- **PASSAGE PROVIDED**
┌────────

This beef stew has a heavy dark silky smooth taste, and this is in direct result of using Guinness!
I do not recommend substituting Guinness for any other type of beer. If you absolutely can not get Guinness, then look for an extremely dark heavy beer to use instead.
Won’t my stew be boozy?
No! Well initially, yes, but the alcohol cooks off, leaving behind it’s strong musky flavour that is so perfect for a dish like this!
Using the guinness to deglaze the pot and let it sit for 10 minutes to infuse the vegetables with the Guinness’ signature taste.
First things first, you are going to need a large heavy bottomed pot, like a dutch oven.
A pot like this will last for YEARS to come and will likely become one of your favorites too! I love it and believe it or not, it is my most used pot that I have in my kitchen! (perfect to add to that upcoming Christmas list!)

└────────

- **WRITTEN PROBLEM 1**
Write out the Guinness stew passage from "A pot like this" up to and including "upcoming Christmas list!)", changing "kitchen" to "home".
- **WRITTEN PROBLEM 2**
Answer these questions from the Guinness stew passage:
(a) What kind of pot is needed for the stew?
(b) How long should the Guinness sit after deglazing the pot?
(c) What should be used if Guinness can't be found?

Rows of pointing data
┌────────

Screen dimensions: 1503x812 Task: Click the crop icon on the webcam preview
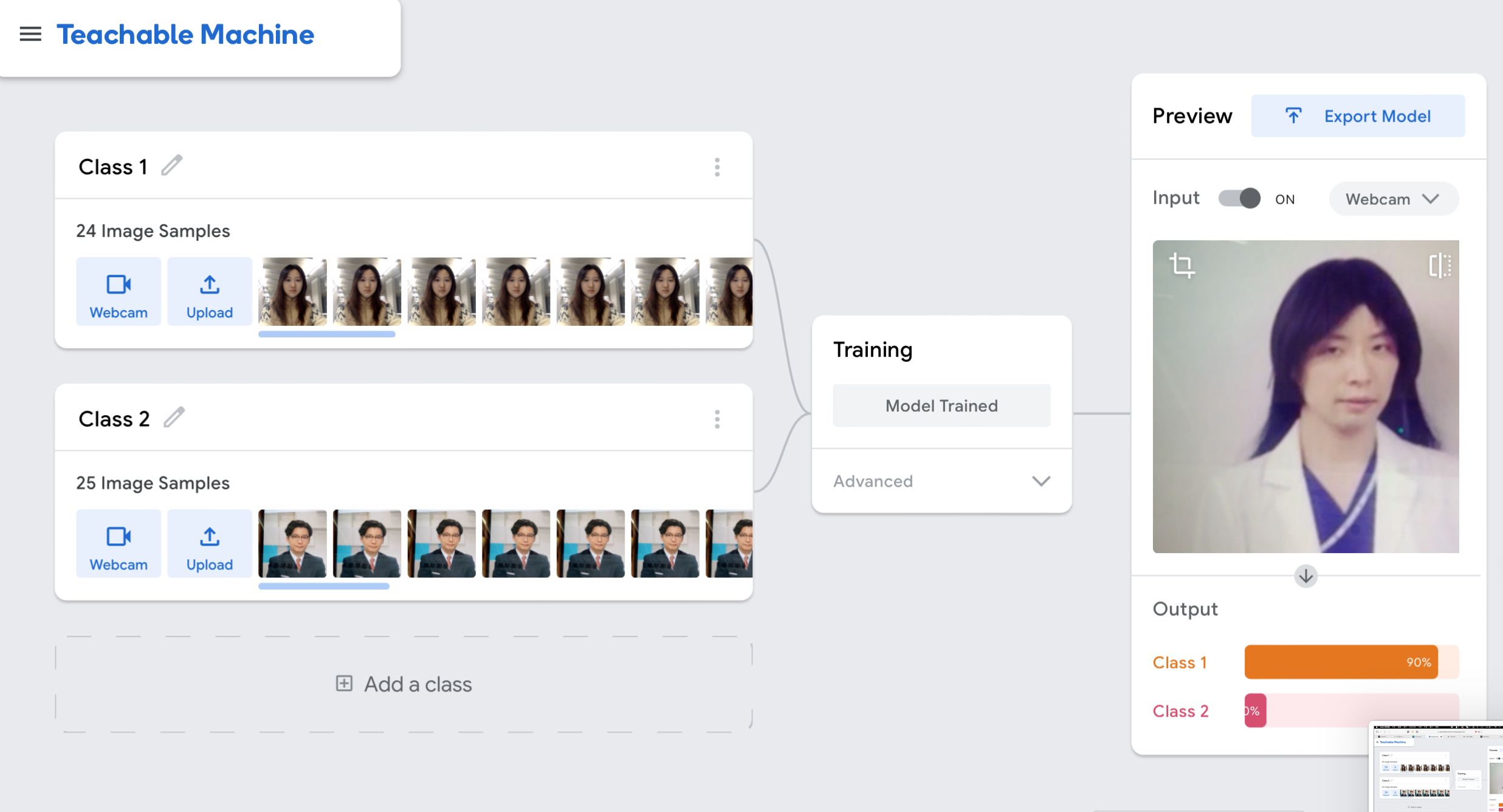(1181, 266)
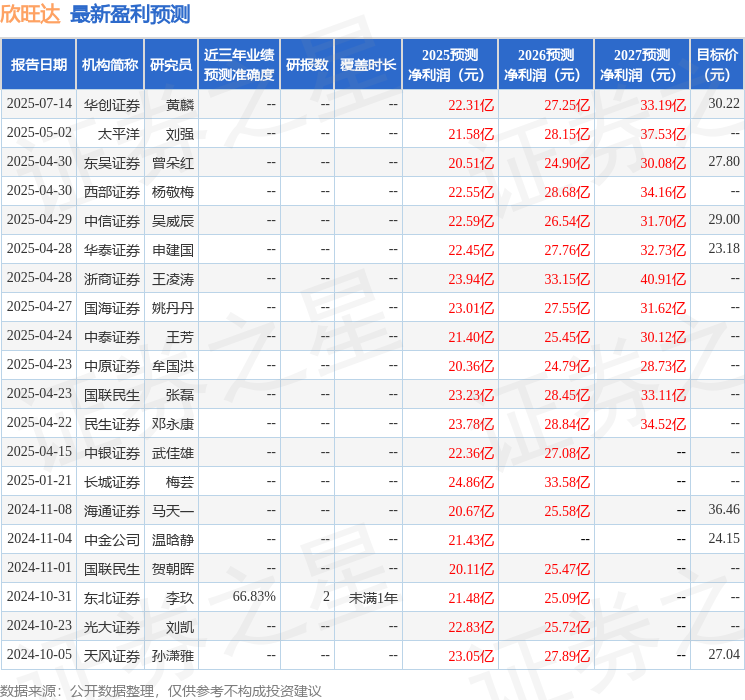745x700 pixels.
Task: Select the 研究员 column header
Action: (171, 65)
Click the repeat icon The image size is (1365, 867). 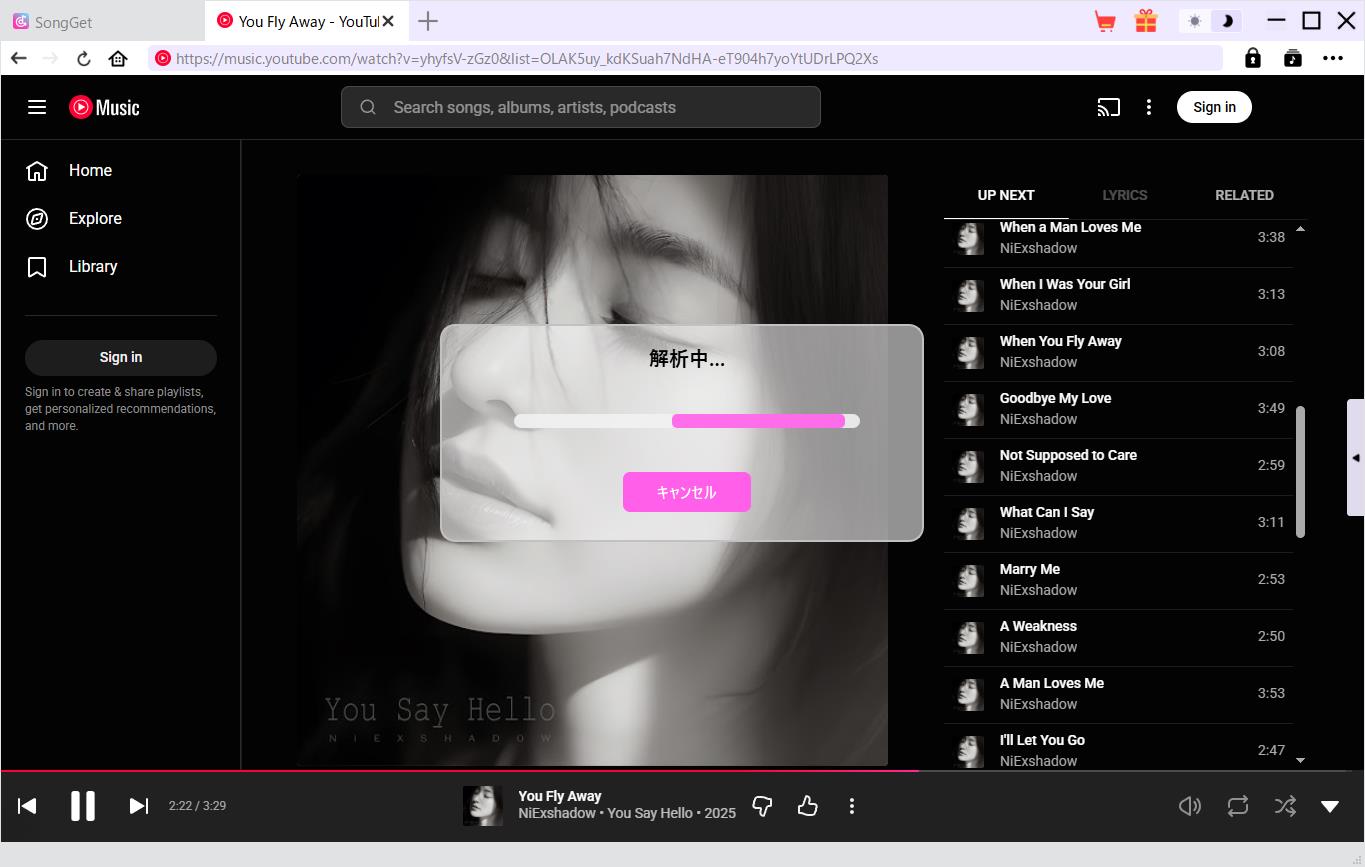coord(1238,805)
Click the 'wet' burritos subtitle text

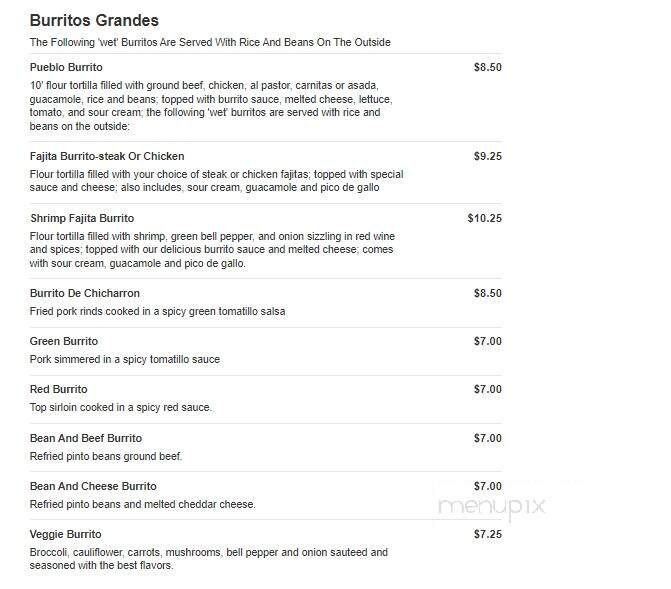(210, 42)
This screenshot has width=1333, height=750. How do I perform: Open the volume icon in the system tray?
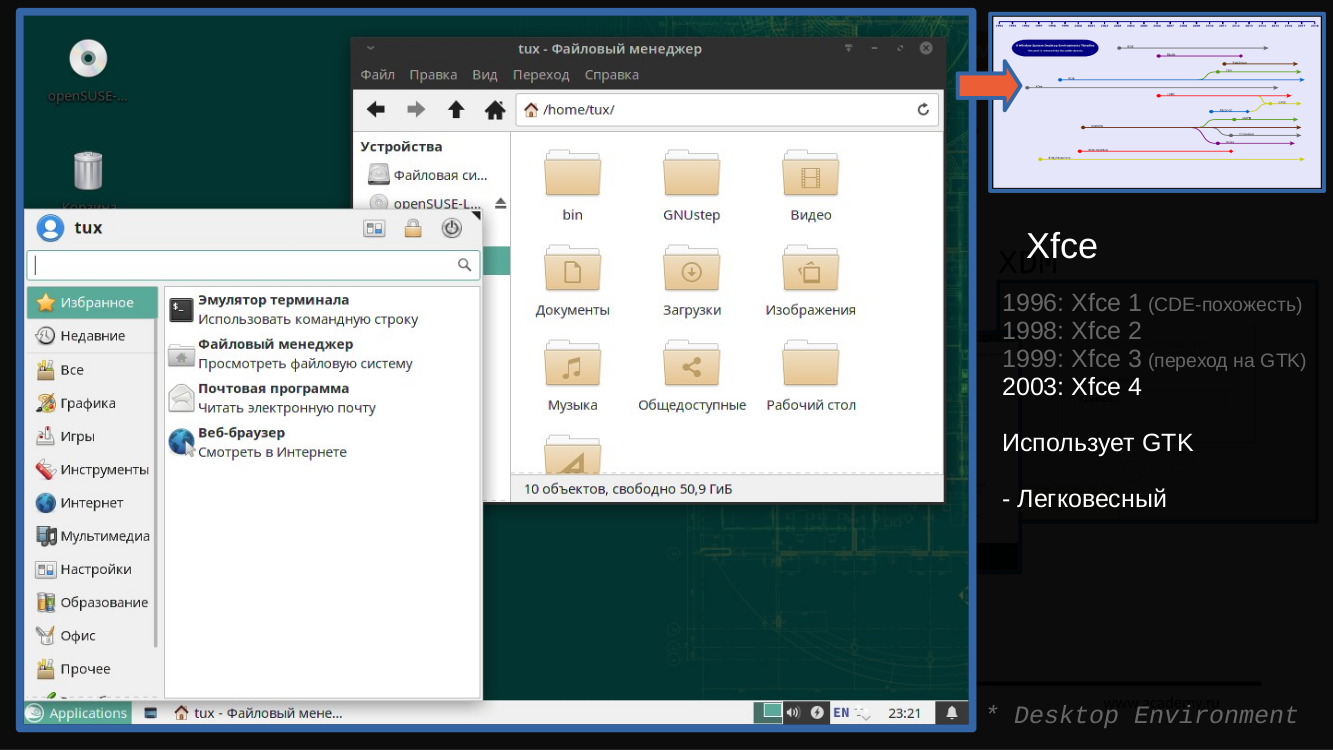click(x=794, y=712)
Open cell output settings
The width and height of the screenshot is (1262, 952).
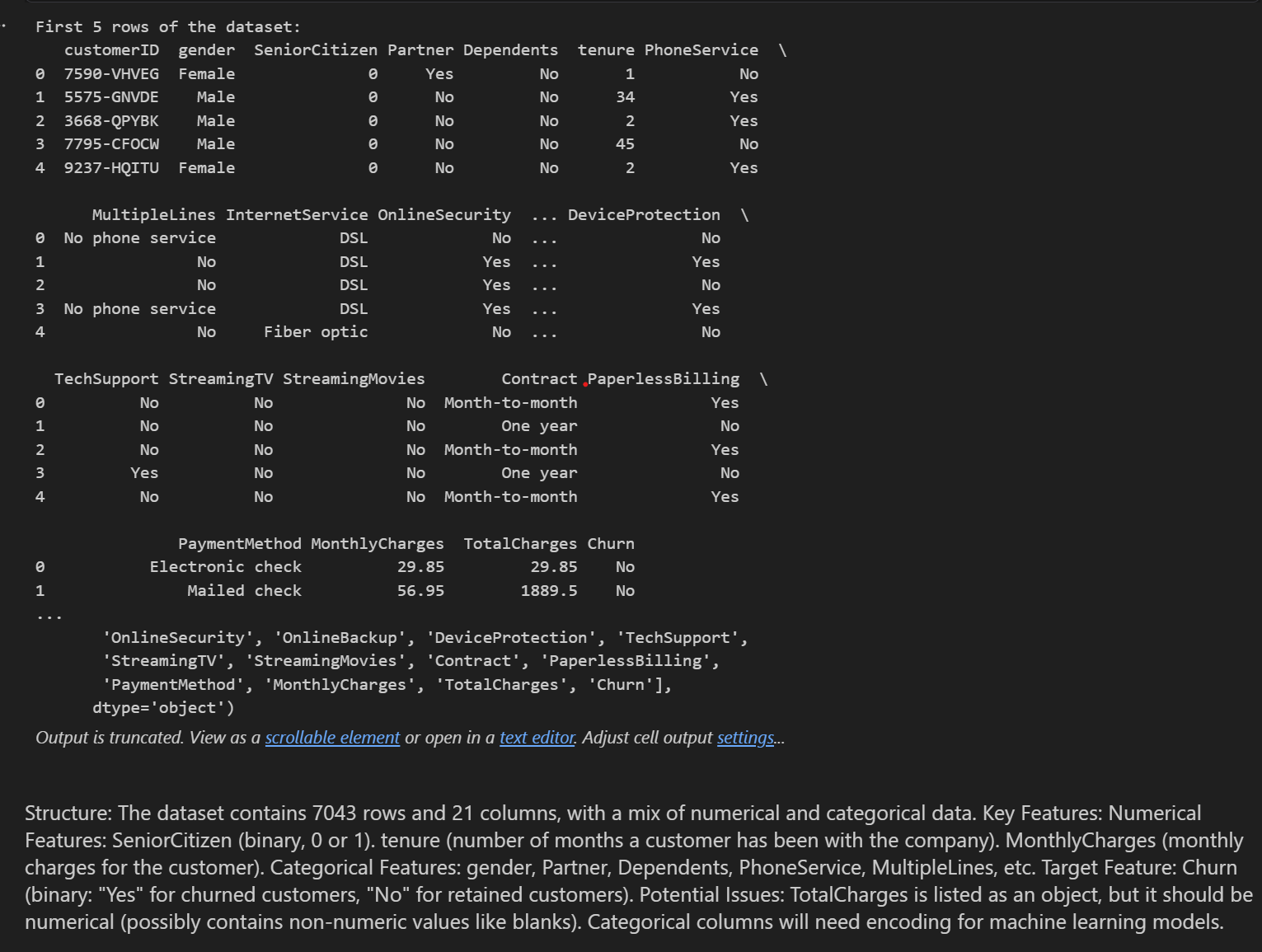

└────────

- **TASK RESULT 1**
A pot like this will last for YEARS to come and will likely become one of your favorites too! I love it and believe it or not, it is my most used pot that I have in my home! (perfect to add to that upcoming Christmas list!)

- **TASK RESULT 2**
(a) A large heavy-bottomed pot, like a dutch oven.
(b) 10 minutes.
(c) An extremely dark heavy beer.